Z cytatu umieszczonego we wstępie tej notatki wynika, że poza operatorami (a jest ich podobno aktualnie 191, "śledzących codziennie obraz przekazywany przez 493 kamery zainstalowane na stołecznych ulicach"), do kamer ma dostęp (nie chcę, by ktoś uznał, że się czepiam, ale - jak rozumiem materiał prasowy - chodzi o bezpośredni dostęp z możliwością przeglądania obrazu z kamery) również dyrektor Zakładu Obsługi Systemu Monitoringu m. st. Warszawy oraz dyrektor Biura Bezpieczeństwa i Zarządzania Kryzysowego m. st. Warszawy (czy tylko dyrektorzy, czy również kierownicy zespołów (jest ich bodaj dwóch), nadzorujący kierowników sekcji oglądowych (tych zdaje się jest 17stu)? Kierownicy pewnie też?), mają do niego dostęp również dyżurni Komendy Stołecznej Policji. Jest jeszcze telewizja TVN (na jakich zasadach formalnych?). Kto jeszcze? Usiłuję ustalić listę osób, które patrzą lub mogą patrzeć przez kamery monitoringu miejskiego. Gdzie znajdę taką pełną listę osób?

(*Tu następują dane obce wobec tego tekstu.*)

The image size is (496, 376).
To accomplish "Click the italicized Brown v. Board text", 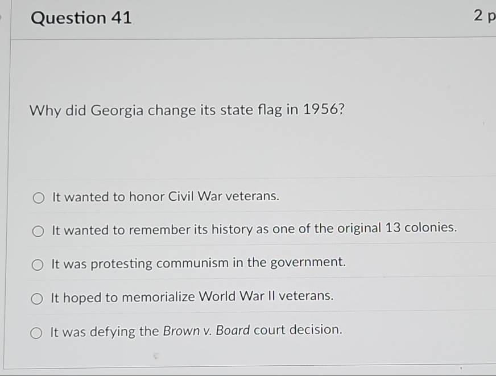I will pos(206,330).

Jak się ma powyższe, to opublikowanego przed kilku dniami (dokładnie 15 grudnia) tekstu Życia Warszawy, pt. Czy policja może pokazywać golasów (wytłuszczenie moje, VaGla):

Zasady korzystania ze zdjęć z monitoringu miejskiego są nieuregulowane. – Jedyną regulacją jest porozumienie, jakie miasto podpisało z policją – przyznaje Jacek Gniadek, dyrektor Zakładu Obsługi Systemu Monitoringu. Wynika z niego, że właścicielem obrazu z kamer jest policja. Jest on archiwizowany przez 30 dni. – Tylko policjant ma do niego dostęp – dodaje Gniadek.

Gdzie znajdę treść "porozumienia", o którym mowa? W przywołanym wyżej źródle jest również wypowiedź p. Marcina Szyndlera, rzecznika stołecznej policji:

Nagrania z monitoringu nie są jednak udostępniane osobom fizycznym, np. tym, które chcą mieć dowód, że ktoś uszkodził im samochód. – Możemy wykorzystać ten materiał dopiero wtedy, gdy zostanie zgłoszone konkretne przestępstwo – tłumaczy Szyndler.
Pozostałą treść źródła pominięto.